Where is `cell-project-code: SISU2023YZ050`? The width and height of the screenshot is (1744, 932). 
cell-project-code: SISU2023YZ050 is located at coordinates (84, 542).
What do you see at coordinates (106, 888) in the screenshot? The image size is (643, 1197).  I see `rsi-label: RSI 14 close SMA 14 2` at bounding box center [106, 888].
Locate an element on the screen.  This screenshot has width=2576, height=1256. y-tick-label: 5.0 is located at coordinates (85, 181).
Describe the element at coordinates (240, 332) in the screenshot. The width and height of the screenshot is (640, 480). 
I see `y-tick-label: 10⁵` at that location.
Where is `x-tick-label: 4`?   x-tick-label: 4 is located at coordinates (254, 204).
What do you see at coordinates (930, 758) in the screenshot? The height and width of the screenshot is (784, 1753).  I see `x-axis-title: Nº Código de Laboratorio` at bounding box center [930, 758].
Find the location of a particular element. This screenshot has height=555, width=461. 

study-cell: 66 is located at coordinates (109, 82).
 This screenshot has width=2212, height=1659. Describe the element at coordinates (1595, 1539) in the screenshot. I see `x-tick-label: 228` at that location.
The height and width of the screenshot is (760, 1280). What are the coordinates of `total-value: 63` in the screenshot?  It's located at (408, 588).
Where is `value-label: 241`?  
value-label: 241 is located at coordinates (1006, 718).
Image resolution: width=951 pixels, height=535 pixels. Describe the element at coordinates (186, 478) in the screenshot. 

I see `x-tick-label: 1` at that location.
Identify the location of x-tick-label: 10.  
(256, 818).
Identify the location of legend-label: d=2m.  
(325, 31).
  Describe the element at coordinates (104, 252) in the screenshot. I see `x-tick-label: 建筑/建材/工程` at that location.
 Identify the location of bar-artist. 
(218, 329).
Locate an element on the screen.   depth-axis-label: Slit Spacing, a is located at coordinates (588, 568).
----------------
Copy out word for word the part of the rows that opens with the line containing "The height and width of the screenshot is (760, 1280)." and closes with the line containing "Describe the element at coordinates (104, 252)".

## Exercise result
The height and width of the screenshot is (760, 1280). What are the coordinates of `total-value: 63` in the screenshot?  It's located at (408, 588).
Where is `value-label: 241`?  
value-label: 241 is located at coordinates (1006, 718).
Image resolution: width=951 pixels, height=535 pixels. Describe the element at coordinates (186, 478) in the screenshot. 

I see `x-tick-label: 1` at that location.
Identify the location of x-tick-label: 10.  
(256, 818).
Identify the location of legend-label: d=2m.  
(325, 31).
  Describe the element at coordinates (104, 252) in the screenshot. I see `x-tick-label: 建筑/建材/工程` at that location.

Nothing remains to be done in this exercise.